Feeling renewed in Moscow

After being back in Moscow for a week, I can say unequivocally that my life is better here than in Petersburg.

And so I shall do one of my favorite things:  enumerate why!

1) It's cleaner
2) The people are more normal (and there are honestly fewer lower class, from-a-different planet types too).
3) Personal space is a little bit more respected.
4) Far fewer alcoholics out and about.
5) IT'S CLEANER!
6) Work and money are actually valued and sought after.
7) There's less arrogance (Ouch...)
8) Sunrise isn't as ungodly early.
9) People don't stand in the f^cking way on the street, escalators, etc. without making any visible effort to move.
10) Living conditions are better
11) THINGS WORK MORE!  I can't tell you how annoying it was to see ATMS and other computerized screens with "Ne rabotaet" on them in the Kultural Kapital.
12) People p1ss in public less -- like, not right in front of you.

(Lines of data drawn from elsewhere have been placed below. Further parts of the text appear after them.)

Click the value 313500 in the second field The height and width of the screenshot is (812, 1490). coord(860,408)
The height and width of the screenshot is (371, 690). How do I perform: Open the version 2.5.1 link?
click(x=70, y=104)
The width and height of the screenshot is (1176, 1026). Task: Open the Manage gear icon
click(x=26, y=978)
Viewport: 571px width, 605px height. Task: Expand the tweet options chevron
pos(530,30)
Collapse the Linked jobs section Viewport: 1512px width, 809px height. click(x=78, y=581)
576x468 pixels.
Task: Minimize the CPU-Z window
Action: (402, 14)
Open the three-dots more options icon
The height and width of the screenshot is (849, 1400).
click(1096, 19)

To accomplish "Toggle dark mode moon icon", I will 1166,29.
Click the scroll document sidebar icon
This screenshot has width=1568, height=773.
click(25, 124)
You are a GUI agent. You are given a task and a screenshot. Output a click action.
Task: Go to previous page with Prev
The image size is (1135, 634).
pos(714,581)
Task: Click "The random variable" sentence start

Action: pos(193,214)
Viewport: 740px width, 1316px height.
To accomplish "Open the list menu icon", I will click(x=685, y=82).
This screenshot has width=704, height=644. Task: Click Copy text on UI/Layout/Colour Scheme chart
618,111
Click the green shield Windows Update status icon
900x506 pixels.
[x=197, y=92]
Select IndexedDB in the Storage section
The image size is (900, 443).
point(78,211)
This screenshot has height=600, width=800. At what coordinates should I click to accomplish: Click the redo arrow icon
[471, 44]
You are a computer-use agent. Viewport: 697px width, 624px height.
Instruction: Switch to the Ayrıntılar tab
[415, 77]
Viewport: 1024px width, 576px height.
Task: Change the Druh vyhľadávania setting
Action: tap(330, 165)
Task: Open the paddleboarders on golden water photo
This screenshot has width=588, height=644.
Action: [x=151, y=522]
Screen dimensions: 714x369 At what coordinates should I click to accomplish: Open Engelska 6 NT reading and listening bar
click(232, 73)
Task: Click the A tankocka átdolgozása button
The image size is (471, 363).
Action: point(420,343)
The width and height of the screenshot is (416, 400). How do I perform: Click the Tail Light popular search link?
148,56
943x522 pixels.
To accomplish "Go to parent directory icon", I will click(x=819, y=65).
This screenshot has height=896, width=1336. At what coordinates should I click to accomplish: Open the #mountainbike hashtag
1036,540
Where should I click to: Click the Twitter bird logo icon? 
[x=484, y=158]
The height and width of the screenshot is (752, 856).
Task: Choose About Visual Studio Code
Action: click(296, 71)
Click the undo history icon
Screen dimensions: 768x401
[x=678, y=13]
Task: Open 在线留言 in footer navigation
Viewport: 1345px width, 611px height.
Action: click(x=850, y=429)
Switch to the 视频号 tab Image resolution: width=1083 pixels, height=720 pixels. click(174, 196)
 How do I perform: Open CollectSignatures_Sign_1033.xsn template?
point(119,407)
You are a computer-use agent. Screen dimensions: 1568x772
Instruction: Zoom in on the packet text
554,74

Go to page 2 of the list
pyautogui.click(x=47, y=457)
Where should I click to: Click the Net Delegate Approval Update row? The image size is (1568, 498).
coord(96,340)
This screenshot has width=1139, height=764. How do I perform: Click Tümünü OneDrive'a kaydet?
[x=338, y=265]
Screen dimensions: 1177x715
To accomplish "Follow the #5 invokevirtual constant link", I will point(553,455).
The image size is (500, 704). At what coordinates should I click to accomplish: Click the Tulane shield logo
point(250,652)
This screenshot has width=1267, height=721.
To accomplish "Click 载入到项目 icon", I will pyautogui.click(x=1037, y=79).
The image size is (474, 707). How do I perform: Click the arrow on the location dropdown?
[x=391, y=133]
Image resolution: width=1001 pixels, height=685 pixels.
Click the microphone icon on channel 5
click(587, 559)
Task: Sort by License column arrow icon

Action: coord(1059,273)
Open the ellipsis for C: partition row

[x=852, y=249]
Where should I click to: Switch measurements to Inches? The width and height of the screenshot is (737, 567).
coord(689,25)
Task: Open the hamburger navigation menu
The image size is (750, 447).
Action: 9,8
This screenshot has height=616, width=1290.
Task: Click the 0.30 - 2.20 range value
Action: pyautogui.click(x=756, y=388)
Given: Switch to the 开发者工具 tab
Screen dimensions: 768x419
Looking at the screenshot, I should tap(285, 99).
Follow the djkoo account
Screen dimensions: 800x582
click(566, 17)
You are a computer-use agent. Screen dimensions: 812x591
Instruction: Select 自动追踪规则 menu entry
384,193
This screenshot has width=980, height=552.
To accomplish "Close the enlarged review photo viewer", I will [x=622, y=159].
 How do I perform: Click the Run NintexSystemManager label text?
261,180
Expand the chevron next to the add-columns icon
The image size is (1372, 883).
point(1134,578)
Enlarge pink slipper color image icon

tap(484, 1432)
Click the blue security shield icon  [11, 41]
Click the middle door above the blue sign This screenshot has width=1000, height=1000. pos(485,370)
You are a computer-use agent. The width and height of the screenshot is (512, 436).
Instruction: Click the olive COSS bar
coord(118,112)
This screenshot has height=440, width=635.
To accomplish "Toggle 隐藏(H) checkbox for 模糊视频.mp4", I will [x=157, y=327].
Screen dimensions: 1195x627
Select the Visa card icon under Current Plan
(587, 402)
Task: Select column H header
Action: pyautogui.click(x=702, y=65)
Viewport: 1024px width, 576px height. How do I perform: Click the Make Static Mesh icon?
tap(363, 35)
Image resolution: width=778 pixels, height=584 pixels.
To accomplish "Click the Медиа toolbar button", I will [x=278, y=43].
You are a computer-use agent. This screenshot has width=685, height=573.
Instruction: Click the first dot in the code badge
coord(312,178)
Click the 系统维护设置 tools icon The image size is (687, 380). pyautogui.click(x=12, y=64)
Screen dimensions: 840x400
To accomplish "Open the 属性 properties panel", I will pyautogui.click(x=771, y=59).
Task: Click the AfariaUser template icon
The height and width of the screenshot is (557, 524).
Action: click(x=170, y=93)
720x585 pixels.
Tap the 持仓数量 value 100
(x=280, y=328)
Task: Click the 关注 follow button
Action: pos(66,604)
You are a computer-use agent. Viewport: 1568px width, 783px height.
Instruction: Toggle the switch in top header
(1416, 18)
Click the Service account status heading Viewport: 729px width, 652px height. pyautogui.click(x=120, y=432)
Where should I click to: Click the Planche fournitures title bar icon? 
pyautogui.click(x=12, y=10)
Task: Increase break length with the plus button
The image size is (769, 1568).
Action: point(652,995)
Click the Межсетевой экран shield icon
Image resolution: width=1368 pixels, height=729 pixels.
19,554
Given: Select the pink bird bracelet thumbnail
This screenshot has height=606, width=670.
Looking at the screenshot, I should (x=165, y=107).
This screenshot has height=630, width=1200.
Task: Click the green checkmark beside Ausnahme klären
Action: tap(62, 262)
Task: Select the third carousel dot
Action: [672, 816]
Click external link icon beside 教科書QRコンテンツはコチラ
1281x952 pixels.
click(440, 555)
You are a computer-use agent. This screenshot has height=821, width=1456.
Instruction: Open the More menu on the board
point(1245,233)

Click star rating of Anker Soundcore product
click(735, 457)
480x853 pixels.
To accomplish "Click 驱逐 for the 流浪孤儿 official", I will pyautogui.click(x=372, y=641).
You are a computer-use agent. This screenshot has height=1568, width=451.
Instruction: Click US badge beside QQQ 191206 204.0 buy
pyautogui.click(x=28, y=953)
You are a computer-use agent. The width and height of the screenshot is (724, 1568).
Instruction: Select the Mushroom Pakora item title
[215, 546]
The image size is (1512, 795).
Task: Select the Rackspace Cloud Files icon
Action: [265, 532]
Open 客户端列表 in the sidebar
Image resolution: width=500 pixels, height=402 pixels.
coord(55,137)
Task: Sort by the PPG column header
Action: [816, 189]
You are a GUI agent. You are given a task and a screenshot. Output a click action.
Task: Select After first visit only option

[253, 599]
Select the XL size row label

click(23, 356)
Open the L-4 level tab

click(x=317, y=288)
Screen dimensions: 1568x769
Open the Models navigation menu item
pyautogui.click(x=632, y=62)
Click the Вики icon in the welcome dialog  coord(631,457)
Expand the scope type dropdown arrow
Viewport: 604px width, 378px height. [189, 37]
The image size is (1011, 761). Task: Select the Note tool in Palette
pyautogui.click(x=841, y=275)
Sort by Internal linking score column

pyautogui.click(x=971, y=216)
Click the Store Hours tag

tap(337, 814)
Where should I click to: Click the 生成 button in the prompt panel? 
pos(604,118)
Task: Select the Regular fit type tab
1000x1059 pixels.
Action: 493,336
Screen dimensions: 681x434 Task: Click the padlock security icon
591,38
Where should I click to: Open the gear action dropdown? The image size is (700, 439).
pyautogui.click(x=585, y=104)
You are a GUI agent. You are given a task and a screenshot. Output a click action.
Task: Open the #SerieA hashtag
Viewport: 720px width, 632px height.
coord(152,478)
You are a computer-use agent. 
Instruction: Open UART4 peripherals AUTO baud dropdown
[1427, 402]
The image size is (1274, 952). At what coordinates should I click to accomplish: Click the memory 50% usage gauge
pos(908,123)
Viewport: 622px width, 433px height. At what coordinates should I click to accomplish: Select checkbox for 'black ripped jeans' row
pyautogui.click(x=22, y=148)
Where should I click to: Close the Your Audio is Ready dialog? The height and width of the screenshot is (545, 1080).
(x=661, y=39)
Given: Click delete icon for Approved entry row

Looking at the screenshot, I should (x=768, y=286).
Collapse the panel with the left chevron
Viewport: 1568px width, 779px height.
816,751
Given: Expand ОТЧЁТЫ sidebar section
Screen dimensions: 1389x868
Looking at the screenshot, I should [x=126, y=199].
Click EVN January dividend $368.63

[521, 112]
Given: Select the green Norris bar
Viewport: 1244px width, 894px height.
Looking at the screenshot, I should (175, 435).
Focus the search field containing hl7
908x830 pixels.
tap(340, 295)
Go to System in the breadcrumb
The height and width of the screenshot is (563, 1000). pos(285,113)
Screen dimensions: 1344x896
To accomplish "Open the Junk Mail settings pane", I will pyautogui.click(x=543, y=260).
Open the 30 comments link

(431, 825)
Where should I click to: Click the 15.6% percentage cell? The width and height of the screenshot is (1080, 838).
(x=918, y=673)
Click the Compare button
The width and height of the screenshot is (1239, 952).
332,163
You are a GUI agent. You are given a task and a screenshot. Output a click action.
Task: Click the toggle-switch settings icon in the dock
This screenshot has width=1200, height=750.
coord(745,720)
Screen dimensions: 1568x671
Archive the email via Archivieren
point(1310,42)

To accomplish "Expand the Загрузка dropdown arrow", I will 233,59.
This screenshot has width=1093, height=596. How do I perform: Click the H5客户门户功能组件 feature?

At Finlyandsky Vokzal -- On the train tracks too! 


13) Moscow isn't some regionally bifurcated place and it's easy to escape to some other area that's decent;  in Pburg it's the Center (and even then at times ...) and the crack littered ghettos.
14) Far less at-talking!
15) More greenery.


Although to be fair, there are some clean (!) green spaces in Petersburg that attract a nice "clientele ".  Just past Sennaya Ploshchad' Metro, Yusupovsky Sad is a good place to relax as the days get warmer.


16) Far fewer mosquitoes.
17) Fewer Neo-nazi, skinheads.
18) Less teen/young pregnancy.
19) Far, far, far fewer broken windows!
20) The cars are in better condition.

Outside my apartment on Vladimirsky.  These are a dime a dozen here.



Okay, I'll stop for now.  I typed that list in less than ten minutes so imagine had that been an hour!  But I guess the most important point I want to make, is that I am glad to be back and out of Petersburg.  No place is perfect, but I have motivation and respect for my surroundings, something I don't have much of in Petersburg.  In fact, I can probably count the number of times on my hand, one of which was my last day there!  Oh, and another time was when I was on Dvortsovy Ploshchad' and saw, extremely uncharacteristic for the city, a little bit of cultural diversity.  I could only find one picture from that time, but it says something.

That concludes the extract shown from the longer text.